Results are expressed as means ± standard error of the mean (SEM). Statistical analyses were performed using SPSS 17.0 software (IBM, Armonk, NY, USA). P-value <0.05 was considered to indicate a atatistically significant result.

To investigate REV3L gene expression in ESCC and adjacent tissues, the mRNA level of REV3L was analyzed by qRT-PCR using 68 ESCC and 48 adjacent tissues. As shown in Fig. 1a, the expression of REV3L in the ESCC tissues was significantly higher than that in the adjacent tissues (P<0.05). To further evaluate the correlation of REV3L mRNA expression and clinicopathological features, the characteristics of 68 ESCC patients included in the present study were analyzed (Table I). As shown by Mann-Whitney U test, REV3L mRNA expression was positively correlated with lymph node metastasis (Fig. 1B; P<0.05) and clinical stage (IIb and III) (Fig. 1C; P<0.05). In contrast, REV3L mRNA expression was not correlated with pT, gender, age and histological grade among the groups of patients. Collectively, these findings indicate that overexpression of REV3L in ESCC is associated with lymph node metastasis and tumor progression.

To study the potential role of REV3L in esophageal cancer, stable cell lines with REV3L knockdown were established using the ECA-109 and TE-1 cells. REV3L mRNA and protein expression levels were analyzed by RT-PCR and immunofluorescence to verify the successful knockdown of REV3L in these cells. The results revealed that REV3L expression at the mRNA and protein levels was significantly lower (P<0.05) in the cells stably transfected with the shREV3L construct as compared to the cells transfected with the control vector (shNC), indicating effective knockdown of REV3L expression (Fig. 2A and B).
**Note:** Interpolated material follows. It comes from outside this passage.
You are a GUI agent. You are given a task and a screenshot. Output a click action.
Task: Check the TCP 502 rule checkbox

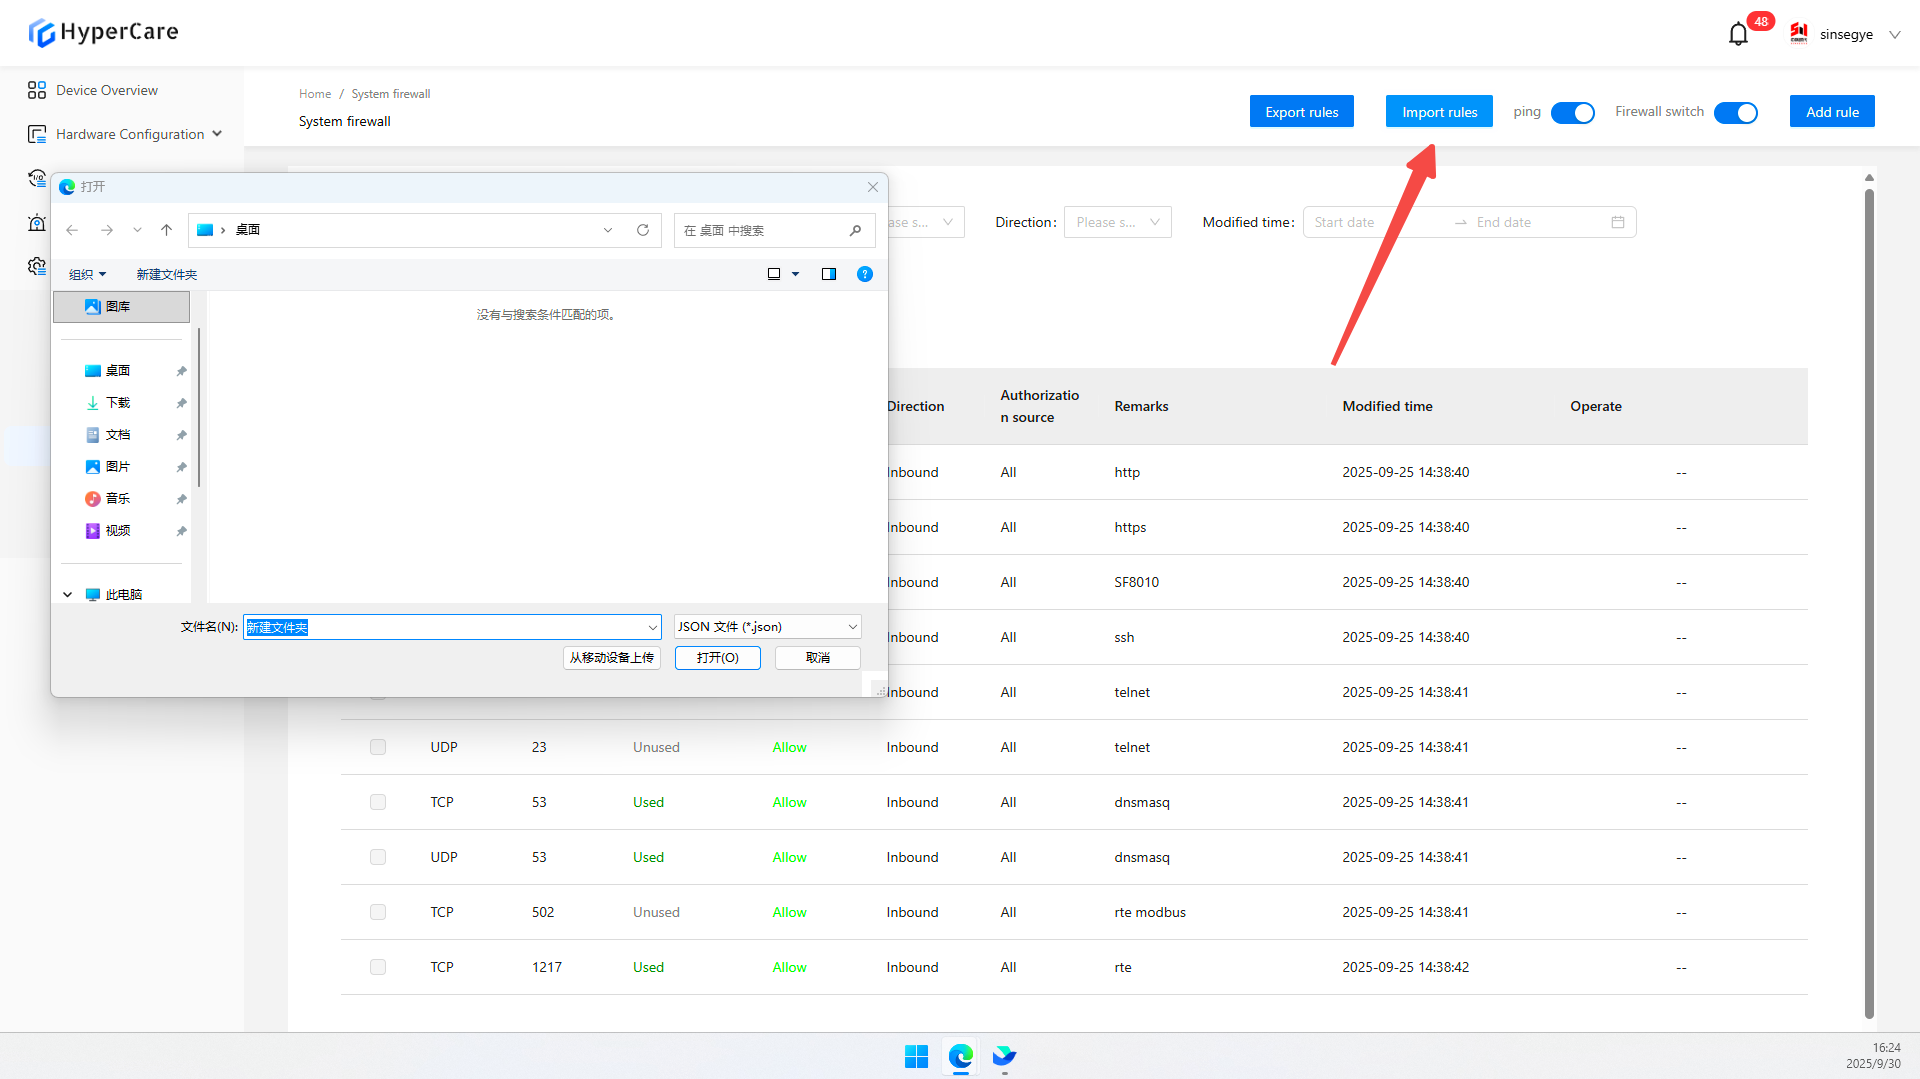[378, 912]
To examine whether the modulation of REV3L expression affects the tumorigenic properties of the esophageal cancer in vitro, we measured the abilities of cell proliferation and invasion using CCK-8 assay and transwell analysis, respectively. As shown in Fig. 3, the cell proliferation (Fig. 3A) and invasion (Fig. 3B) were both decreased in the REV3L-knockdown cells (TE-1/shREV3L and ECA-109/shREV3L cells) compared to the control cells (TE-1/shNC and ECA-109/shNC cells) (P<0.05). These results suggest that REV3L plays an important role in esophageal cancer progression.

To further identify the mechanisms by which the silencing of REV3L inhibited esophageal cancer cell proliferation and invasion, we analyzed the expression levels of cyclin D1 and survivin proteins due to their established roles in cell proliferation and invasion. Western blot analysis revealed that REV3L knockdown significantly downregulated cyclin D1 and survivin protein expression in the esophageal cancer cells (Fig. 3C).

To study the possible role of REV3L in affecting the sensitivity of esophageal cancer cells to 5-FU, several concentrations of 5-FU were used to treat ECA-109 and TE-1 cells for 48 h. The cell viability was determined by the CCK-8 assay. As shown in Fig. 4, a dose-dependent inhibition in cell growth was observed in the 5-FU-treated TE-1 and ECA-109 cells, and the REV3L-knockdown cells were more sensitive to the cytotoxic effect of 5-FU. The results from the cell cycle analysis using PI staining showed that the number of cells in the G1 phase in the ECA-109/shREV3L cells was significantly higher than the number in the ECA-109/shNC cells after treatment with different doses of 5-FU for 24 h (Fig. 5). Together, these results indicate that REV3L plays a role in esophageal cancer resistance to 5-FU.

Next, we investigated whether the increased 5-FU cytotoxicity observed in the REV3L-knockdown cells was related to apoptosis. The extent of apoptosis was determined by measuring the percentage of Annexin V stained cells, which detect both early- and late-stage apoptosis. As shown in Fig. 6A, the apoptotic rates in the ECA-109/shREV3L cells were significantly higher than the rates in the ECA-109/shNC cells in response to different doses of 5-FU for 48 h. We then performed western blotting to analyze the cleavage of PARP protein, another established marker of apoptosis. As shown in Fig. 6B, ECA-109 REV3L-knockdown cells exhibited increased PARP cleavage compared with the control cells after treatment with 50 or 100 µM 5-FU for 48 h.